Colorful Landscapes

One of the best examples of colorful landform is on Mount Danxia, in Guangdong Province, in China. The Danxia landforms are made of strips of red sandstone alternating with chalk and other sediments that were deposited over millions of years, like slices of a layered cake. Over 700 individual locations have been identified in China, mostly in southeast and southwest China, where this type of colors and layers can be seen—all of these are referred to as Danxia landforms.




The Hill of Seven Colors, Purmamarca

About 70 km south of Humahuaca is another rainbow-colored hill—Cerro de los Siete Colores, or the Hill of Seven Colors, located near the tiny village of Purmamarca, in north-western Argentina.
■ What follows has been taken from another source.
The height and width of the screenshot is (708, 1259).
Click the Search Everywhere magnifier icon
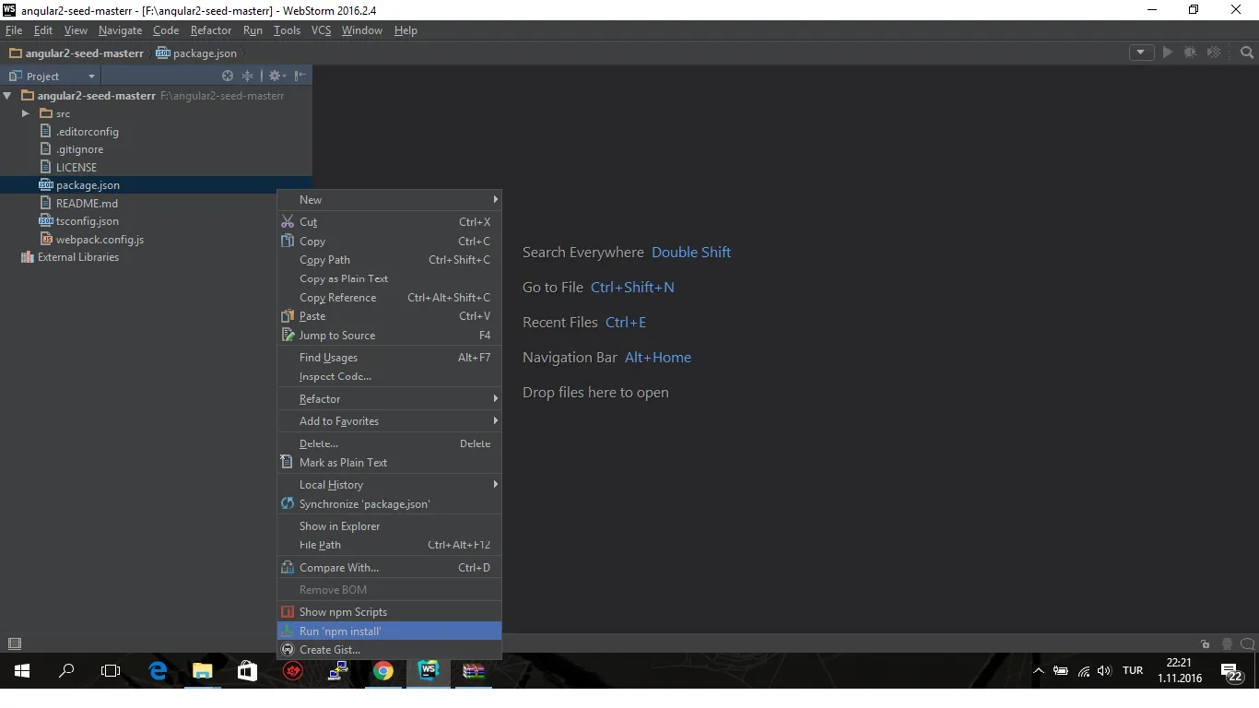click(1246, 53)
The hill was formed by a complex geological process that involved deposition of sea, lake and river movements and subsequent elevation of the land due to the movement of the tectonic plates about seventy-five million years ago. It is said that you can see seven colors in the hill, but most people can pick out only four. The colors are most clearly visible in the morning.





Ausangate Mountain

The Ausangate mountain, about 100 kilometers southeast of Cusco, in Peru, is also known as Rainbow Mountain or Cerro Colorado because of its exposed layers of rock bearing red, ochre, and turquoise colors. The mountain is considered to be holy and believed to be the deity of Cusco by local Peruvians. It is a site of daily worship and offerings by local citizens. Every year thousands of Quechua pilgrims visit the Ausangate Mountain for the Star Snow festival which takes place a week before the Corpus Christi feast.





Painted Hills of Oregon

The colorful layers and banded striations that make up the Painted Hills in Wheeler County, Oregon, the United States of America, were formed over 35 million years ago by volcanic ash layers deposited by ancient eruptions when the area was a river plain. Over time, the layers of ash containing different minerals compacted and solidified into the various bands of colors seen today. The black soil is lignite that was vegetative matter that grew along the floodplain. The grey coloring is mudstone, siltstone, and shale. The red and orange hues are from laterite soil that formed by floodplain deposits when the area was warm and humid.






The Red Earth Terraces of Dongchuan

Some 250 kilometers northeast of Kunming, the capital of China’s Yunnan Province, lies Dongchuan, a rural area with the world’s most imposing red earth. Spread over vast terraced fields, Dongchuan’s unusual brownish-red color comes from its rich deposit of iron and copper. Exposed to the warm and humid climate of Yunnan, the iron in the soil undergoes oxidization to form iron oxide which is naturally red in color. These oxides, deposited through many years, gradually developed into the extraordinary reddish brown soil seen here today. Every year during spring, when this area is ploughed for agriculture, a large number of visitors and photographers come to see squares of freshly upturned red earth waiting to be sown along with areas of budding green plants. The fiery red soil juxtaposed with emerald green barley, and golden yellow buckwheat, against a blue sky produces one of the richest color palate rarely seen in nature.